Going by the relative valuation metrics, Southwest seems to be fairly valued, getting Seeking Alpha’s “C” grade. Considering these metrics, the stock is about 6% undervalued compared to industry medians on average and 11% overvalued than its 5-year average. This is to be expected as the stock is currently trading at an almost all-time-high price of about $85.
However, Southwest is one of the less volatile stocks in the Gas utility sector, with a very low 60 months beta of 0.1 and high long-term growth expectations. This leads to the company being placed in the upper left quadrant of the below chart, indicating a possible undervaluation due to high long-term EPS growth expectations and a relatively lower forward P/E ratio.
Debt & Liquidity
The company has recently undertaken significant pipe replacement activities to fortify system integrity and reliability, including certain gas infrastructure replacement programs, which have resulted in the company’s debt being doubled during the previous 12 months through the issuance of debt instruments, including $600 million 4.05% Senior Notes issued in March 2022. A portion of these proceeds was subsequently used to settle the credit facility in March and redeem maturing 3.875% Senior Notes worth $250 million in April.
Additionally, the company’s $1.6 billion delayed-draw Term Loan Facility concerning the MountainWest acquisition matures in December 2022. It will need to be settled by either issuing new debt or equity securities. The company recently issued common stock to raise liquid funds and used around $450 million of these funds in the MRQ to pay off a portion of the Term Loan Facility, bringing the outstanding balance to $1.16 billion.

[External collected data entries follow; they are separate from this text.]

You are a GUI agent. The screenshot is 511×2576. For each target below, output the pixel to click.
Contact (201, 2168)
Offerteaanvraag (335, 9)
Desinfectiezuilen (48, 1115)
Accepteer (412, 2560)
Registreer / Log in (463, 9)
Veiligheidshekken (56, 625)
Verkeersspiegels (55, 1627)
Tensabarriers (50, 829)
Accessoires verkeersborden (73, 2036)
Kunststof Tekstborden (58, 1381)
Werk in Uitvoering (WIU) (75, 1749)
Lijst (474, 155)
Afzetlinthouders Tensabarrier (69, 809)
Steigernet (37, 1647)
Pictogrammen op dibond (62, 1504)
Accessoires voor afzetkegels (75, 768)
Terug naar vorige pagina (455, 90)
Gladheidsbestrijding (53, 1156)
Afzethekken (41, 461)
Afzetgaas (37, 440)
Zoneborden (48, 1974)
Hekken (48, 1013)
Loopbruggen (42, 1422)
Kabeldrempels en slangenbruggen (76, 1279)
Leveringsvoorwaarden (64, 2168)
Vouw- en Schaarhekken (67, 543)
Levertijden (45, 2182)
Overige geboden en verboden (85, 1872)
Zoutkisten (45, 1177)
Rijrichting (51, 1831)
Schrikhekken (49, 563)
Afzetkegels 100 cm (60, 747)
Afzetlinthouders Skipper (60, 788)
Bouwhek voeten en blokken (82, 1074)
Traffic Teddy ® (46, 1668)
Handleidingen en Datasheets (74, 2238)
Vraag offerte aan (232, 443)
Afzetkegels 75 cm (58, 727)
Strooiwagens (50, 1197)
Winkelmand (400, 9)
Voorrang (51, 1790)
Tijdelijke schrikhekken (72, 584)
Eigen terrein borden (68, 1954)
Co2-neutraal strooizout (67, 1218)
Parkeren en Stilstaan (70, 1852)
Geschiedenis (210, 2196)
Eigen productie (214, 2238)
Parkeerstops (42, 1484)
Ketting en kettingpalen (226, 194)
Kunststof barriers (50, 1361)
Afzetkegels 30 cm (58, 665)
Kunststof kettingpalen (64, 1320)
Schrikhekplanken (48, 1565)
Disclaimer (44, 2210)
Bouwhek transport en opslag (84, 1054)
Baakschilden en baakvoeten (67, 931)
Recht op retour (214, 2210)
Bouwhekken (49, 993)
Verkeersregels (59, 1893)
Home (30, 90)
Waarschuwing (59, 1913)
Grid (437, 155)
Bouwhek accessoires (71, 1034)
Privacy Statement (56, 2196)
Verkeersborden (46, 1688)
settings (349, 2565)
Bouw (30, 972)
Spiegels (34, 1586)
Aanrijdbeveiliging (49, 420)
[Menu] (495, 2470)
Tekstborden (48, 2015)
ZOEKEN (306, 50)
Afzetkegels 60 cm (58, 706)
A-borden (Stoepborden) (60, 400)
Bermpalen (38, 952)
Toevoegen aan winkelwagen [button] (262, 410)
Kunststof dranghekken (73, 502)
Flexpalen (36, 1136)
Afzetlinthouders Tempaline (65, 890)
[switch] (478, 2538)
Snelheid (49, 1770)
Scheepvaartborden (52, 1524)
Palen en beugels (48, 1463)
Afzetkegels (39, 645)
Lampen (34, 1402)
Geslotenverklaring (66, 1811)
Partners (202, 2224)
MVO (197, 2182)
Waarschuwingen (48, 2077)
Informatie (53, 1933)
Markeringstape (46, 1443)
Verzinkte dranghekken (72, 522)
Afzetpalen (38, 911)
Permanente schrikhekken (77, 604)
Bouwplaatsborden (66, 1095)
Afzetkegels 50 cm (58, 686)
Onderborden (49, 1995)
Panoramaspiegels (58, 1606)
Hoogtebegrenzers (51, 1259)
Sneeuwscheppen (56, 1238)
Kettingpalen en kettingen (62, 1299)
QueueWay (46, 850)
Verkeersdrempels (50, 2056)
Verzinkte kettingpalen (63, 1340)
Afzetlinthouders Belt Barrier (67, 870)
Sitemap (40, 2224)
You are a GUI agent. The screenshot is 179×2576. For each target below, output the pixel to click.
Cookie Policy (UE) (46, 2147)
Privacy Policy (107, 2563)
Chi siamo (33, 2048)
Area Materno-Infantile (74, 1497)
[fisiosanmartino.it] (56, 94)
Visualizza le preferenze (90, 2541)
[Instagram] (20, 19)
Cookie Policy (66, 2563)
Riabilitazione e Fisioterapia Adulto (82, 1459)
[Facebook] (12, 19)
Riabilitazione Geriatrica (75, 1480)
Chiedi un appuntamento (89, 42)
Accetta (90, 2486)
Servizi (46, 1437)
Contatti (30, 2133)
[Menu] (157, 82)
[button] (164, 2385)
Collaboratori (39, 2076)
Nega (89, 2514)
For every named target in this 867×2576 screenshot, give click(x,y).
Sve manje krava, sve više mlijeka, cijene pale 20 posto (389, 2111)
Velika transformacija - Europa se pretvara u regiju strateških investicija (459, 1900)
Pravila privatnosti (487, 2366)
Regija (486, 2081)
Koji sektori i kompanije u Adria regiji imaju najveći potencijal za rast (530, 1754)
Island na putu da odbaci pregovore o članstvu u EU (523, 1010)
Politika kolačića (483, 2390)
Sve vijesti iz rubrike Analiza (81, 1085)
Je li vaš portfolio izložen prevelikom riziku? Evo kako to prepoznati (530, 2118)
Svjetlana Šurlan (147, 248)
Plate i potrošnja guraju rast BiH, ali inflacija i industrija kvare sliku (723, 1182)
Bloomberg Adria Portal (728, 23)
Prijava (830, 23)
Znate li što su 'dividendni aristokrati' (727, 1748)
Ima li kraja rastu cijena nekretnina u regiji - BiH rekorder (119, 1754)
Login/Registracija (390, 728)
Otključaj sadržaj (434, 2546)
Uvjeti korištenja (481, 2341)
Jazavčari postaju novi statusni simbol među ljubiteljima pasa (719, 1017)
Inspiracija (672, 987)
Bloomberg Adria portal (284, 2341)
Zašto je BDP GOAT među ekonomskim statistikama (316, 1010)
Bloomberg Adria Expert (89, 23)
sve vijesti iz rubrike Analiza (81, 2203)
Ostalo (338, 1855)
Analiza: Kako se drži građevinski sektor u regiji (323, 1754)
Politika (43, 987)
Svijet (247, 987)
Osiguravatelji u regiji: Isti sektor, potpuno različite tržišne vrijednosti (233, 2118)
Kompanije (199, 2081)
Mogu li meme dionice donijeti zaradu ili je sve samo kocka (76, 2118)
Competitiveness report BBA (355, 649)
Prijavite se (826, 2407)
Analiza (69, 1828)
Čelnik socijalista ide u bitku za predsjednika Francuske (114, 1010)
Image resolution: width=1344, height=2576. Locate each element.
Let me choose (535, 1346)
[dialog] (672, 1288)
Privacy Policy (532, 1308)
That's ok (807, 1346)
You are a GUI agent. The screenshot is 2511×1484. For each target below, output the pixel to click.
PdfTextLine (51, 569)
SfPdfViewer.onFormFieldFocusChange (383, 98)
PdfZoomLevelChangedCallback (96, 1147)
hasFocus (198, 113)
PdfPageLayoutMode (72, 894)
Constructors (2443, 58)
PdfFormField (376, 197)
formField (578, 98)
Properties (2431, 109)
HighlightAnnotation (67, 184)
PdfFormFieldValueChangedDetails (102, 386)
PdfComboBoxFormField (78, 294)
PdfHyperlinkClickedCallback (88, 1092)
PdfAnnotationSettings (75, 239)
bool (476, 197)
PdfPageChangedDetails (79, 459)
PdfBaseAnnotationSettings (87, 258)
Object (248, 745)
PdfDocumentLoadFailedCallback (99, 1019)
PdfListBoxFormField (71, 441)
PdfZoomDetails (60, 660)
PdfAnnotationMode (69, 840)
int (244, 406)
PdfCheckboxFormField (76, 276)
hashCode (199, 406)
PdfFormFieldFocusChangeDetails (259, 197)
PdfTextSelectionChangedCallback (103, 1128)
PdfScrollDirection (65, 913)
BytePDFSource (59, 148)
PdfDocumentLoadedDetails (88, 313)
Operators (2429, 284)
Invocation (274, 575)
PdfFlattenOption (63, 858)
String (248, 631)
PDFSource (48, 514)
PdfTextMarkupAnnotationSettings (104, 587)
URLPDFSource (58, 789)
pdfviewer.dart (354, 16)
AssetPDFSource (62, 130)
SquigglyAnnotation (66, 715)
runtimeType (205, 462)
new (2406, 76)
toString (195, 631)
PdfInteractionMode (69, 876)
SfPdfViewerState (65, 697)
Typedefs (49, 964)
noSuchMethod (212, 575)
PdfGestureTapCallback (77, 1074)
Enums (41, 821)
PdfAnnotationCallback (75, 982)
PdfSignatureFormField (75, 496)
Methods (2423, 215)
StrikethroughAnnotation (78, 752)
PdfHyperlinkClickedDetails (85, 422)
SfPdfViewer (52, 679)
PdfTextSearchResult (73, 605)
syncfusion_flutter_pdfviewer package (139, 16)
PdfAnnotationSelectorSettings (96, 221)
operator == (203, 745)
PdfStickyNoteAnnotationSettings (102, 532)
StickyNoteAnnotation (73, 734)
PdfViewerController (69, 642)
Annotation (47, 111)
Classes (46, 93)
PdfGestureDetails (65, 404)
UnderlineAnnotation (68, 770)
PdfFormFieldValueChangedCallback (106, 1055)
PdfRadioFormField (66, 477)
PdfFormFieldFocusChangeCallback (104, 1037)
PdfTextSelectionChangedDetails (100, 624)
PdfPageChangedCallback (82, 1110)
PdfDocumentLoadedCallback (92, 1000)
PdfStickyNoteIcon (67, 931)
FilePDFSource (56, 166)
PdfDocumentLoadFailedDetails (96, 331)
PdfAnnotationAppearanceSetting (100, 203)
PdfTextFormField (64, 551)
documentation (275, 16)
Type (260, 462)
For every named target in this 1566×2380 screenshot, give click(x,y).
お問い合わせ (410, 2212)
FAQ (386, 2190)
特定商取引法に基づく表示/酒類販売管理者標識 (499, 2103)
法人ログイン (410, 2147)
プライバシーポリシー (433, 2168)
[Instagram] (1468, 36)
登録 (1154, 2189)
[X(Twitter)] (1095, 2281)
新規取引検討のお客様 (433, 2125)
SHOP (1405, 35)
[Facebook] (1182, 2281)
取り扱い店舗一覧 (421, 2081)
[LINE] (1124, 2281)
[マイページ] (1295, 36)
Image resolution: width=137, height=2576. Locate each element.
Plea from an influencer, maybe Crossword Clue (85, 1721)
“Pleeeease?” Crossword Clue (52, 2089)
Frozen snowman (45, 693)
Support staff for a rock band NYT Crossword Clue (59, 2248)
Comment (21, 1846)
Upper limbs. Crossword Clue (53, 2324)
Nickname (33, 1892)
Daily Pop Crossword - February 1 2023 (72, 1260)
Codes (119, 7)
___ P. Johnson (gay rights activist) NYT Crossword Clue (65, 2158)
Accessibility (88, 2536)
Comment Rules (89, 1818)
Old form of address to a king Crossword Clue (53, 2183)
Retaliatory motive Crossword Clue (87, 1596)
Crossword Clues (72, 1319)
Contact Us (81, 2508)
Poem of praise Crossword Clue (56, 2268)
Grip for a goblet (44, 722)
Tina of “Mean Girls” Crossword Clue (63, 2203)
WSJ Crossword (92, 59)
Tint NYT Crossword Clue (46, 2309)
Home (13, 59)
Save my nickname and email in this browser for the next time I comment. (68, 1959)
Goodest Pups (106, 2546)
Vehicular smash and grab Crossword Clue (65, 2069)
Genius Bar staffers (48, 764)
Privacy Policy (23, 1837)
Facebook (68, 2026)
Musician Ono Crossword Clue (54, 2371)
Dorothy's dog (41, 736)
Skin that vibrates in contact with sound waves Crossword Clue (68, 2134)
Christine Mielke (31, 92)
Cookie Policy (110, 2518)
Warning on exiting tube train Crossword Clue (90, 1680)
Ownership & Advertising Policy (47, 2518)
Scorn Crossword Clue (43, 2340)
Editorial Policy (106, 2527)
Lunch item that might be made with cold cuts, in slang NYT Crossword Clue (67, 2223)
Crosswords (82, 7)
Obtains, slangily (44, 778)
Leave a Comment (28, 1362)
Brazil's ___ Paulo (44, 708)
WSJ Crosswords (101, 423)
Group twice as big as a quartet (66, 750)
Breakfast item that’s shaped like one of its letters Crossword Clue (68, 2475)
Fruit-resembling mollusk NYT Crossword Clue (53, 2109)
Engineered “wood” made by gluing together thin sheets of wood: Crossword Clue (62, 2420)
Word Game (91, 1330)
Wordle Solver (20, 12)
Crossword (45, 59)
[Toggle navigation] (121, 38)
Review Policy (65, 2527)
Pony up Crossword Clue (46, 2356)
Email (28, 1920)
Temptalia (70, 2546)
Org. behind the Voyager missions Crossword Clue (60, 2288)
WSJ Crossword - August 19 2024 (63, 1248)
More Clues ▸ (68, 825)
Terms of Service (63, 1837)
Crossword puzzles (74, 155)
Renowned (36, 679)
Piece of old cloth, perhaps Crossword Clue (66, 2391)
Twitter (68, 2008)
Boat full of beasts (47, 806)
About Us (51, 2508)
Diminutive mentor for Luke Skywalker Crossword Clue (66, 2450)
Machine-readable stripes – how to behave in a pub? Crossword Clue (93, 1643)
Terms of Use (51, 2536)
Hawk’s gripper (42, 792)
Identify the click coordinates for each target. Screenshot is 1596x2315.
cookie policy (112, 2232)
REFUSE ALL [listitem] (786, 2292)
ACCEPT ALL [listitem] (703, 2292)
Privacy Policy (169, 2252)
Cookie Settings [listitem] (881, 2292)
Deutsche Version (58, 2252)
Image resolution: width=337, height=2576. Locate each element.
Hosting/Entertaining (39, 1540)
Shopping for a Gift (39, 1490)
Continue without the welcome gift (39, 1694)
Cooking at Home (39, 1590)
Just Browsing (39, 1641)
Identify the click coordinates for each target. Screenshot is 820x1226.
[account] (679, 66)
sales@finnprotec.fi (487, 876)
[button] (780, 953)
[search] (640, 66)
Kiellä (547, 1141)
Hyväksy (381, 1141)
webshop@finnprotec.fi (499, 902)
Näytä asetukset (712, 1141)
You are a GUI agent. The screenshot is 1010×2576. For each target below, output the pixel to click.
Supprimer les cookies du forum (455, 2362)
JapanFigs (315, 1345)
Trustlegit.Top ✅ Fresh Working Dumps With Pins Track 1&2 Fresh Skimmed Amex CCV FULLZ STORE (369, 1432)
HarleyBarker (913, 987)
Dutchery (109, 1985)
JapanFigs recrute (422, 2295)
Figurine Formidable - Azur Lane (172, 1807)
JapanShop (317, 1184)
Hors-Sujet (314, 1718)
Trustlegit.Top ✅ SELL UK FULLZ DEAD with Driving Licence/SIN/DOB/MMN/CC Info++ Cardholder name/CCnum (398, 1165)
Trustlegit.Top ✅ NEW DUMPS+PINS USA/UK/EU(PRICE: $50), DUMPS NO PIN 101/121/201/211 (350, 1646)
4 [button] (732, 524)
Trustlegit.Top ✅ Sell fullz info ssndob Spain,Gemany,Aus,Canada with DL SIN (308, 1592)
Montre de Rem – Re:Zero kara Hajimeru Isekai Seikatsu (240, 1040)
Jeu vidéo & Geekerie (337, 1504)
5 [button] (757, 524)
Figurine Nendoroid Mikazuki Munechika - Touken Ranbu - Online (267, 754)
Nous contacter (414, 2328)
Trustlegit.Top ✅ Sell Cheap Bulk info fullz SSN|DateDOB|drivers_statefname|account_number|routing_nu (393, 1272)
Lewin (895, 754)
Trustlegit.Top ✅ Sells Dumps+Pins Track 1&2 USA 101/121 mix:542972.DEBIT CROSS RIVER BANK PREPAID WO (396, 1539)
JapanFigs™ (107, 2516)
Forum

The company’s balance sheet position is poised to improve despite the surface tensions. It reduced its total debt to equity ratio by paying out over $700 million in Q1 and raised its book value per share and liquidity ratios in the MRQ.
Southwest’s balance sheet may need some imminent improvement. Still, it looks like the company is en route to a stronger financial position with the accretive acquisition of MountainWest, diversifying the business with over 2,000 miles of highly contracted, FERC-regulated interstate natural gas pipelines providing transportation and underground storage services in Utah, Wyoming, and Colorado and creating synergies.
MountainWest will start pitching into the company’s earnings in 2022 with expected revenues between $240 and $245 million and a run rate EBITDA margin of 68% to 72%.
Concurrently, favorable market conditions are a major factor for a bullish stock rating as it is one of the lowest volatility stocks with outperforming results amid a highly volatile, bearish market.
PS: The article focuses mainly on systemic risks and rewards rather than idiosyncratic issues such as the Icahn settlement, as systemic factors and its fundamentals dictate the long-term trajectory of the stock.